Artificial Neural Networks Used to Optimize Dye Adsorption in Effluents
Research conducted by the Defence Institute of Advanced Technology has found that a novel approach using Artificial Neural Networks (ANNs) can optimize the decolorization of Rhodamine B dye from effluents. The ANNs were used to model the adsorption capacity of sodium hydroxide-functionalized sugarcane bagasse biochar (NaOH-SBB), which demonstrated a strong predictive performance with a high correlation coefficient (R = 0.9531) and determination coefficient (R² = 0.9726). The study aimed to foster the United Nations' Sustainable Development Goals (SDGs) of pure water and robust health.
Key Takeaways:
- The researchers utilized a Krill Herd algorithm-based Artificial Neural Network (ANN) model to optimize and predict the dye adsorption capacity values of NaOH-SBB.
- The ANNs demonstrated a strong predictive performance, reflected by a high correlation coefficient (R = 0.9531) and determination coefficient (R² = 0.9726), as well as low error metrics (mean square error: 0.5669, mean absolute error: 0.3884, root mean square error: 0.7542).
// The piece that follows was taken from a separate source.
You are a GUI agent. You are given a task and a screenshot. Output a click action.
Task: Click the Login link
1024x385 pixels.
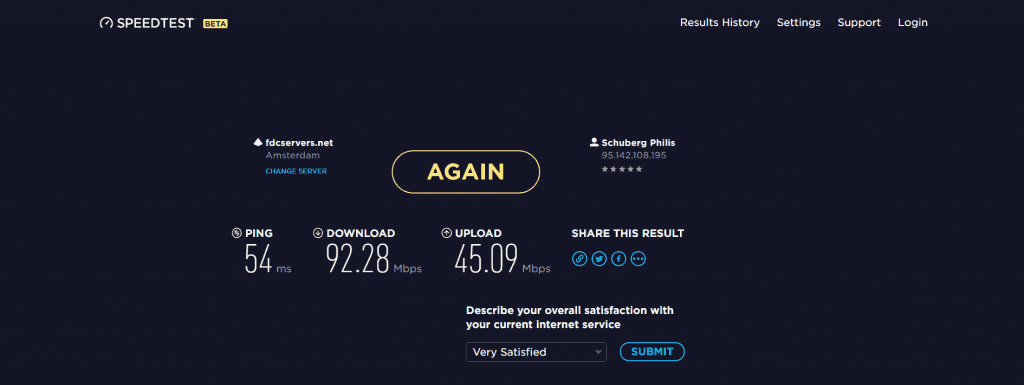912,23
- The study aimed to foster the United Nations' Sustainable Development Goals (SDGs) of pure water and robust health by utilizing a novel approach to decolorize Rhodamine B dye from effluents.
- The researchers examined the physicochemical characteristics of the as-prepared biochar using advanced characterization techniques, which revealed a maximum mono-layered Langmuir adsorption capacity (q) of 4.8309 mg/g at adsorbate concentrations of 15 ppm.
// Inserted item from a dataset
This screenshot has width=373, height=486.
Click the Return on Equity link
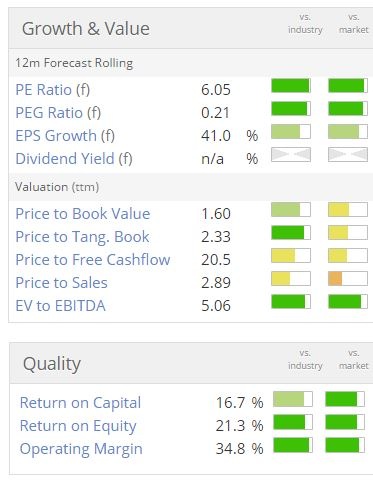78,426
- The study concluded that the results indicated a strong correlation between the empirical and ANN-prognosticated results, validating the effectiveness and reliability of the developed model.
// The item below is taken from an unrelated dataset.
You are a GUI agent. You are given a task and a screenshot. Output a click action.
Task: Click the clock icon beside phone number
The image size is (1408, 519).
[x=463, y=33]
Participating Researchers:
- Neelaambhigai Mayilswamy, Dept. of Metallurgical and Materials Engineering, Defence Institute of Advanced Technology
- Balasubramanian Kandasubramanian, Tushar Warjurkar, Satkirti Chame, and Saleega Shirin
Statistics:
- The correlation coefficient (R) of the ANN model was 0.9531.
- The determination coefficient (R²) of the ANN model was 0.9726.
- The mean square error (MSE) of the ANN model was 0.5669.
- The mean absolute error (MAE) of the ANN model was 0.3884.
- The root mean square error (RMSE) of the ANN model was 0.7542.
Sources:
- Optimization and prediction of Rhodamine B uptake onto alkali-functionalized sugarcane bagasse biochar: Krill Herd algorithm-based ANN modelling approach. Environmental Science and Pollution Research, 2025.
- Defence Institute of Advanced Technology Reports Findings in Artificial Neural Networks (Optimization and prediction of Rhodamine B uptake onto alkali-functionalized sugarcane bagasse biochar: Krill Herd algorithm-based ANN modelling approach). Journal of Engineering. July 14, 2025; p 637.